In the 1950s, the island had the sixth largest berry-growing operation in Washington, with over 225 acres dedicated to strawberry cultivation alone.
Today, island farming is concentrated on a strip of land along the Day Road corridor, with farmers often taking full-time jobs to subsidize their agricultural passions.
“The bottom line is you can’t make a living being a 60-hour-a-week farmer on Bainbridge,” said Terry Lande, executive director of the Bainbridge Island Metropolitan Park and Recreation District. “You can go anywhere in the country and it is a lot more difficult being a farmer now than it use to be 20 years ago.”
The difficulties facing island agriculture have spurred interest among farmers, park officials, community members and the city to find ways of preserving local agricultural.
The mayor’s office has convened a 90-day farmland task force, charged with creating a 3-5-year management vision for city-owned farms.
The group will be led by Mary McClure, executive director of the Kitsap Regional Coordinating Council, and will meet for the first time this Tuesday.
One plan has come from the Trust for Working Landscapes, a local non-profit group established to promote farming through education and cooperation.
TWL has been talking with park officials about a joint venture should city-owned farms in the Day Road area come under park district stewardship.
“They have a novel idea on how to keep farming as an important component on the island while still allowing for public access and broadening its possibilities,” Lande said. “What I’m hearing is that for farming to survive, it needs to become a co-op venture with farmers coming together, sharing land and enhancing the community.”
The TWL plan would see that group lease 90 acres of city-owned farmland for 99 years.
“The relationship to who owns that land is between the city and parks district, and that’s their issue,” said Dennis Vogt, executive director of TWL. “We would lease the land and make the project pay its own way.
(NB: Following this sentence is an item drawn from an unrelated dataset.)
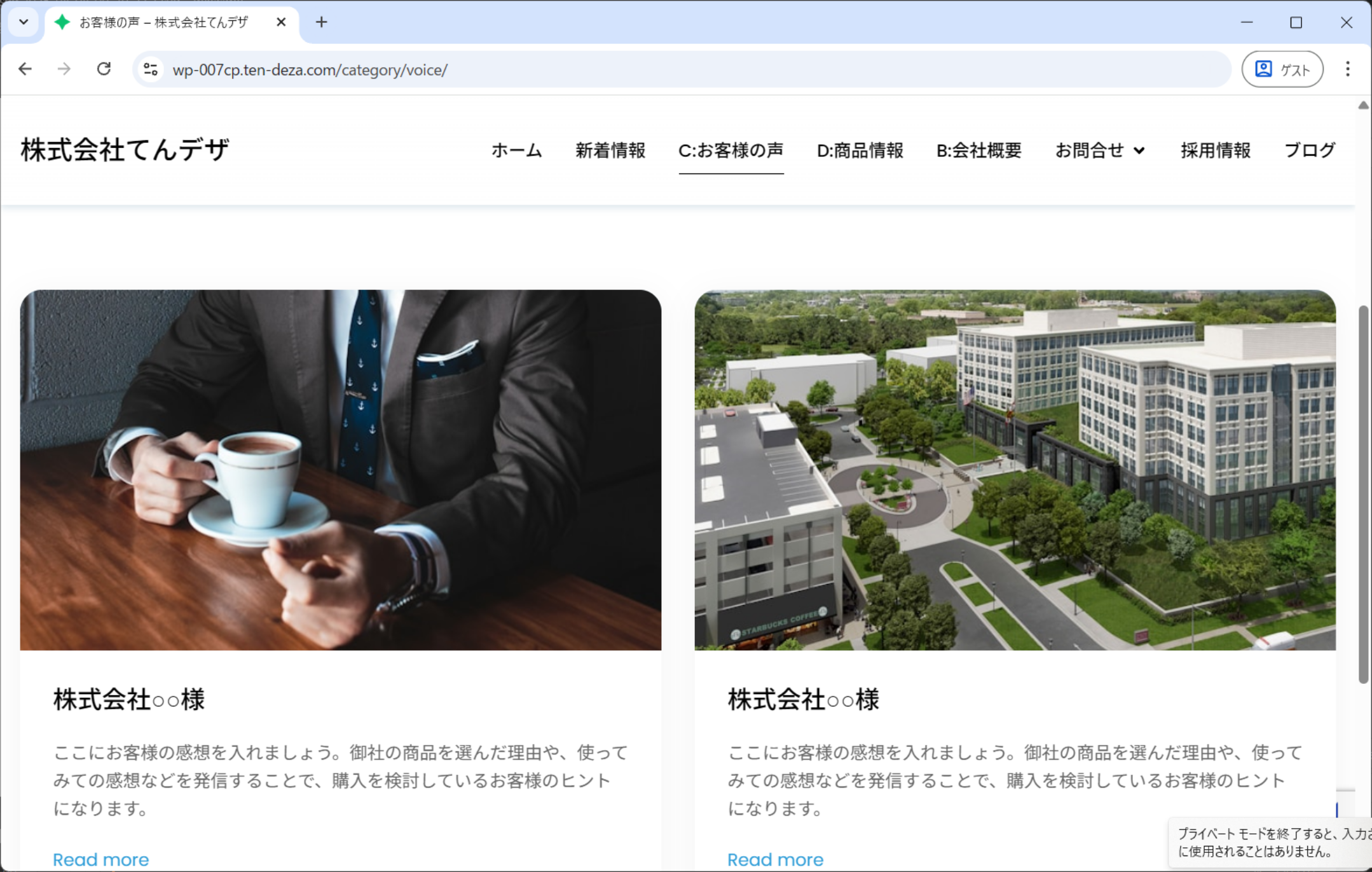Click the forward navigation arrow

pyautogui.click(x=64, y=69)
Our goal is not to make it subsidy-based.”
The TWL would then establish and manage a “community farming” model, bringing island farmers together under one working agreement for management.
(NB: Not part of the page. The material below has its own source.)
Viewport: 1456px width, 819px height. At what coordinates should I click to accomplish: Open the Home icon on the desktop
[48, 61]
“We’re still working on our proposal, finding ways to make it work, but people should come to the Ag Committee,” Vogt said. “They are going to set up where they want to go later this month, and then we’ll all respond to that.”
The first session of the Ag Committee is closed to the community, but future meetings will allow for public comment. Vogt expects a formal proposal from TWL will be presented sometime in August.
“The farmers are a pretty tight knight group,” Vogt said. “They share out work and cooperate and so forth, and we think we know what needs to be done to get the farmers and the public together on this.”